▶ _THE PROBLEM_
Copy only the lines between the one containing "Open supergirl_extragirl's profile picture" and the end of the records, both included, leaving out pictures.
----
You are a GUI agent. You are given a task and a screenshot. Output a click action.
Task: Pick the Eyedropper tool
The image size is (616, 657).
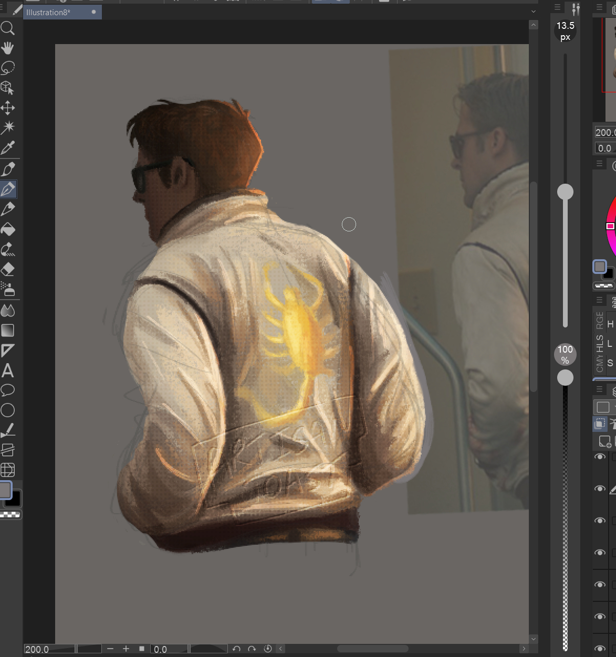8,148
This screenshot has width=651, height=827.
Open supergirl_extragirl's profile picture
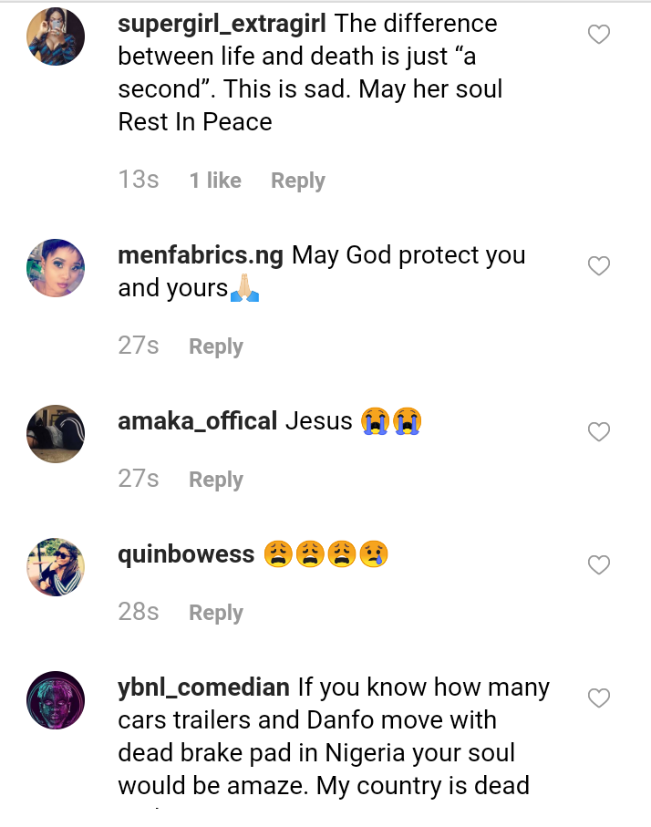(56, 36)
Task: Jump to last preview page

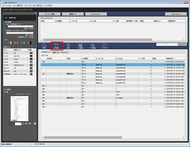Action: 30,124
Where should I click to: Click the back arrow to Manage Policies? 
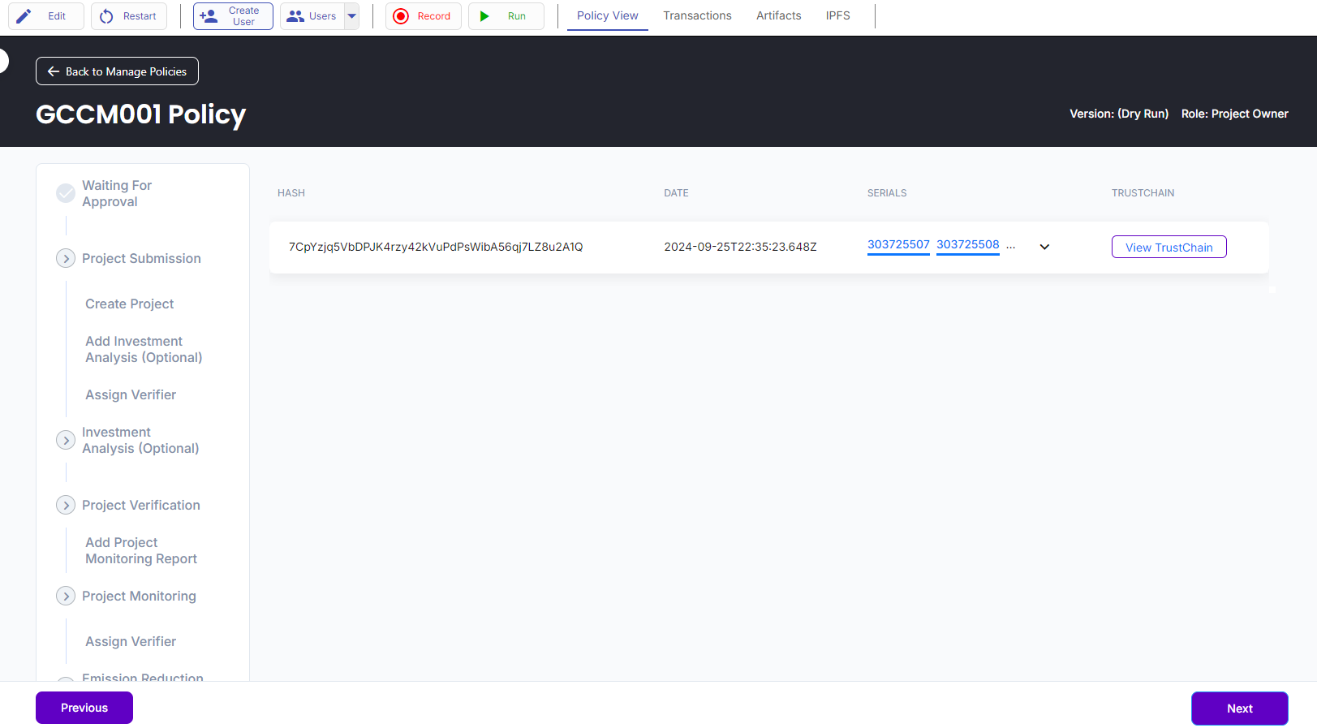[54, 71]
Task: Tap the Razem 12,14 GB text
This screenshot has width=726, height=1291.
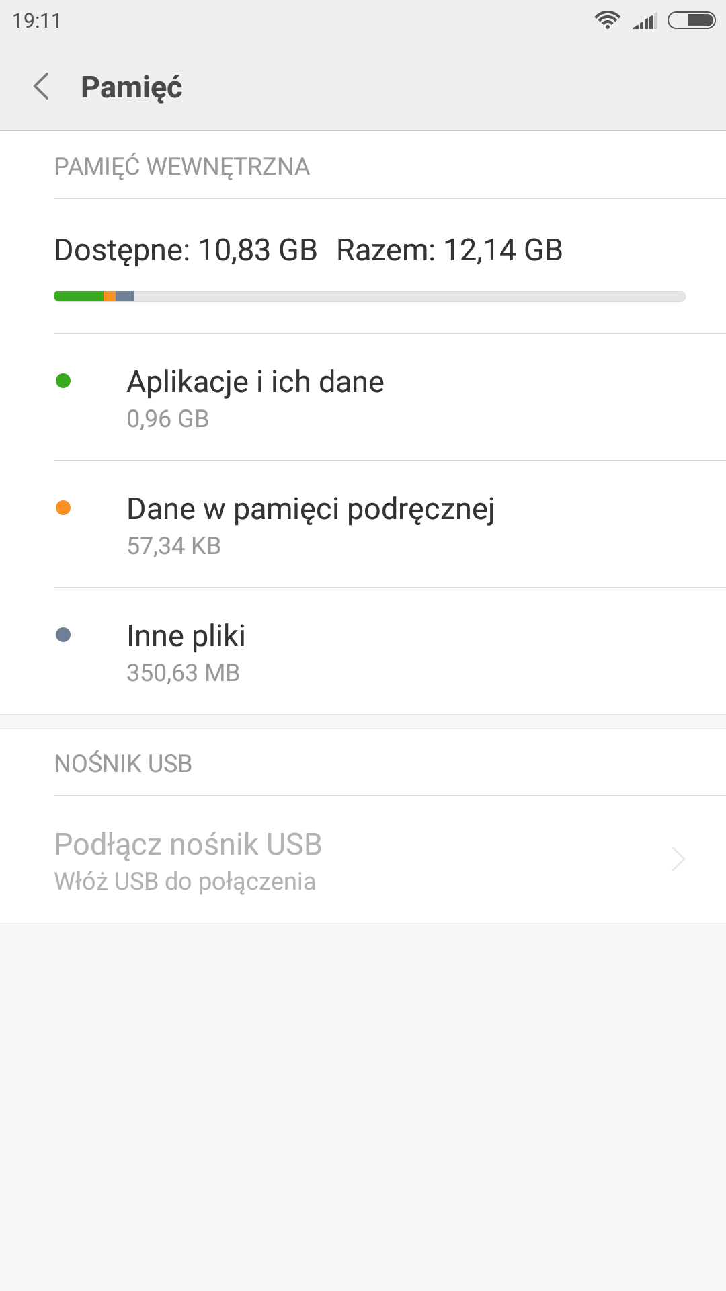Action: tap(449, 250)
----
▶ _SOLUTION TO THE PROBLEM_
Open supergirl_extragirl's profile picture
(56, 36)
Task: Jump to last preview page

Action: 30,124
Where should I click to: Click the back arrow to Manage Policies? 
[54, 71]
Task: Tap the Razem 12,14 GB text
This screenshot has width=726, height=1291.
Action: tap(449, 250)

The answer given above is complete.